Since then, the chairs have ferried more than a dozen people over sand, snow and trails, in most cases reconnecting them to the outdoors they lost due to traumatic injuries, Furst says.

“It’s brought a lot of joy and happiness to a lot of people,” Furst says. “It’s changed my outlook on life. Who knows? One of us might need that chair to get outside someday.”

Moore, who became paralyzed from the chest down when he dove into a golf course pond after a lost ball 20 years ago, discovered David’s Chair through a social-media post last fall.

Moore helps mentor new spinal-cord injured people at local hospitals and has seen versions of the outdoor-traction chairs, daydreaming about what felt like the unattainable.

“It’s like looking at Ferraris on line and hoping you could get one,” Moore says.

He borrowed the chair from Hartrick last December, taking it with his wife Michelle and their 2-year-old son Thomas to the Union Creek area.

Moore powered the chair through the soft snow along the Rogue Gorge Trail as Thomas played in the snow the way 2-year-olds do.

“It was very liberating,” Moore says. “It was awesome to be able to share that with him instead of sitting in the parking lot watching my wife share it with him.”

Since then he’s joined the David’s Chair board of directors and accompanied Furst and others in subsequent beach trips with more disabled people, making sure he gets to spend some sand time with his son.

While helping create new memories for the Moores, the chair gave Jan McCurdy her elk camp back.

The McCurdys, of Roseburg, hunted Rocky Mountain elk in eastern Oregon for more than three decades until a 2015 motor-vehicle accident left Jan McCurdy paralyzed just below her arms.

She borrowed the chair last fall to join her family on the hunt, and was actually able to hunt a bit near camp herself.

“It got me back to elk camp and that was just the best.” says McCurdy, 59. “It made all the difference in the world.

“After trying David’s Chair, I knew, man, I wanted one,” McCurdy says. “So I went out and bought one.”

Since then, the able-bodied world began to take notice.
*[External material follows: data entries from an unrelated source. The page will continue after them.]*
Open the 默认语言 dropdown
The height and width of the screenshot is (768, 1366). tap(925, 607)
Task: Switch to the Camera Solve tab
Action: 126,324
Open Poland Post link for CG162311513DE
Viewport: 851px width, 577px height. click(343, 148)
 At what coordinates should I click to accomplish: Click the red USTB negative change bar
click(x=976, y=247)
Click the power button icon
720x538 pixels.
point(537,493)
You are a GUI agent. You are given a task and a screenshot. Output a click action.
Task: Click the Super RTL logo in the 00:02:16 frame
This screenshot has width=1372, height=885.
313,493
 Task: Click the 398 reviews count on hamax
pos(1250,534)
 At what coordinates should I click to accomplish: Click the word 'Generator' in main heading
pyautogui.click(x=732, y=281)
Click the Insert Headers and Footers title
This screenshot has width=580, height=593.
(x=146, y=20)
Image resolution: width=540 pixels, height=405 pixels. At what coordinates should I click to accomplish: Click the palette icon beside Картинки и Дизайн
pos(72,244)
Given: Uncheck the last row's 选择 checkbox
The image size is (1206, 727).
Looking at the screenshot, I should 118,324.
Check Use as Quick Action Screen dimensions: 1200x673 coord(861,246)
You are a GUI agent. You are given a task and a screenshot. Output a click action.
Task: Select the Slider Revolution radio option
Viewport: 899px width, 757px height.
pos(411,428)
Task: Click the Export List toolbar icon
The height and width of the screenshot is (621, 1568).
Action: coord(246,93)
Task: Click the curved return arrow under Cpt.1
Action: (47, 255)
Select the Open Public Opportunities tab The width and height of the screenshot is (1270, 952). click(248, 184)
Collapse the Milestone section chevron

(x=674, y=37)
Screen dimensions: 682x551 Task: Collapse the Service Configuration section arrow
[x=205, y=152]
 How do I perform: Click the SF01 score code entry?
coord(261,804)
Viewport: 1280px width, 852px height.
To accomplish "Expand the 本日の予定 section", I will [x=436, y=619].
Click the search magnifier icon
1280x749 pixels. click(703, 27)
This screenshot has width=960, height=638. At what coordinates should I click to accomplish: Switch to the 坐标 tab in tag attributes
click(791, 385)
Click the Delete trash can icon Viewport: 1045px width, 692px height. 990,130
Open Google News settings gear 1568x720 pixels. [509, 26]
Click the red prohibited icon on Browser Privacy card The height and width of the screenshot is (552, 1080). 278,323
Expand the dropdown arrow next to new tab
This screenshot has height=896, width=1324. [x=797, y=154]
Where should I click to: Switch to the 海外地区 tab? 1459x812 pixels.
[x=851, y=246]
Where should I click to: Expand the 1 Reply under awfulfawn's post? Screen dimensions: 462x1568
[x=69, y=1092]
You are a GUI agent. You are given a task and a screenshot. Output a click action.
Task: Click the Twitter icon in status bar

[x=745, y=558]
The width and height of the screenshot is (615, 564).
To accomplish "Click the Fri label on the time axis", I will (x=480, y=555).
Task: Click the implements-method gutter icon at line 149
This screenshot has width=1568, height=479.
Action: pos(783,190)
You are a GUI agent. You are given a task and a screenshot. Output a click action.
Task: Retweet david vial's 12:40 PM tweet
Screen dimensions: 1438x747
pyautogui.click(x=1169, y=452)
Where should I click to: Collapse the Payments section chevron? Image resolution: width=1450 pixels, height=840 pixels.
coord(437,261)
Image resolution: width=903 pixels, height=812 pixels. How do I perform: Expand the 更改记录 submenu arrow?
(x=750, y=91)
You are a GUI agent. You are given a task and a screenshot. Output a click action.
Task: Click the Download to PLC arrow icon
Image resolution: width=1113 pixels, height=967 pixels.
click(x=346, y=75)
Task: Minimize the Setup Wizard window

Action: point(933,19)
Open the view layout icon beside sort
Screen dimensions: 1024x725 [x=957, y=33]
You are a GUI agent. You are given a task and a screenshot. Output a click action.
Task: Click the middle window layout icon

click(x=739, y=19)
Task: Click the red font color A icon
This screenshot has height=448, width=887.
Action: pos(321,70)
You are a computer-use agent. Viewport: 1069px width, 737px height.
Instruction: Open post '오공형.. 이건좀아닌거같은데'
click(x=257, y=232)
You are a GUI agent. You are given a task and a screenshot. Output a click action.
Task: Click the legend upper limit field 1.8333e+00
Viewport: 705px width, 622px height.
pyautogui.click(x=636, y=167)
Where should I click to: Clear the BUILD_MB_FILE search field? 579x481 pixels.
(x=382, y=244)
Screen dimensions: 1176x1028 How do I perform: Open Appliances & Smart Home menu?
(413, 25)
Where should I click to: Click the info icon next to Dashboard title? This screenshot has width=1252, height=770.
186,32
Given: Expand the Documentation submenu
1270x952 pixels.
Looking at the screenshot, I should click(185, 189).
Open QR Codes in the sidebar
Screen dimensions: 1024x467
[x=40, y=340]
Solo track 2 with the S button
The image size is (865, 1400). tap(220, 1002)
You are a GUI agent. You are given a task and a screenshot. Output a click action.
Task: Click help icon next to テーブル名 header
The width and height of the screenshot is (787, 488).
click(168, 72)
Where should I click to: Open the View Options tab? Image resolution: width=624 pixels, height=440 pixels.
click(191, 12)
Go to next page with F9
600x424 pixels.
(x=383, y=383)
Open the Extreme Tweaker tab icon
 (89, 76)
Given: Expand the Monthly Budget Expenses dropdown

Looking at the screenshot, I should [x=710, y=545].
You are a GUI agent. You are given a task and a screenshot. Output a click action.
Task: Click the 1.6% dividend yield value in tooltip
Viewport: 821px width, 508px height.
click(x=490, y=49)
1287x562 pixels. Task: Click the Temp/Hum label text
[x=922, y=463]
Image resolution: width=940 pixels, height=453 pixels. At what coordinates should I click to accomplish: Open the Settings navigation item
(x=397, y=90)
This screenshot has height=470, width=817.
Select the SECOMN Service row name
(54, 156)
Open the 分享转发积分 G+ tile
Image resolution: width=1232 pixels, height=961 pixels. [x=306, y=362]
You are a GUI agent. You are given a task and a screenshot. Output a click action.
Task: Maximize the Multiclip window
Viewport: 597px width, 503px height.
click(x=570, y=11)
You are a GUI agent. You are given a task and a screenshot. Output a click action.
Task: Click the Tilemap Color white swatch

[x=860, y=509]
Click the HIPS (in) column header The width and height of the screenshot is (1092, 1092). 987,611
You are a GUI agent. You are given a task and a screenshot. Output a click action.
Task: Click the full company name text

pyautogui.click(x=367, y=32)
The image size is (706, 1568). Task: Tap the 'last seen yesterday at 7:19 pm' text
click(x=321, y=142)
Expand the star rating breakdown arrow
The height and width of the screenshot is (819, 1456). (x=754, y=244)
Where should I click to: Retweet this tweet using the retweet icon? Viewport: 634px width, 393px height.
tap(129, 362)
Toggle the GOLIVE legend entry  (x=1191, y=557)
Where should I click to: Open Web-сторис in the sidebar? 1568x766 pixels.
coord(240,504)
The organization recently won Fundraiser of the Year by the Oregon Festivals and Events Association and is putting the finishing touches on another round of fundraisers set for May 18-19 in Medford.

Furst says he would like the group to buy a trailer to lend out with the chair, pay volunteer travel expenses and eventually get chairs stationed in Bend, Medford and along the Oregon Coast, because beach trips are very popular.

Moore says he intends to return to the beach this year and take the chair on hiking trails throughout southern Oregon.

“There’s a lot of adventures I can think of,” Moore says.

Buzzing around Medford, he regularly notices the Table Rocks, the Rogue Valley’s signature mesas looking over him.

I’ve always stared at them from a distance,” Moore says. “It would be really awesome to crest one of them.”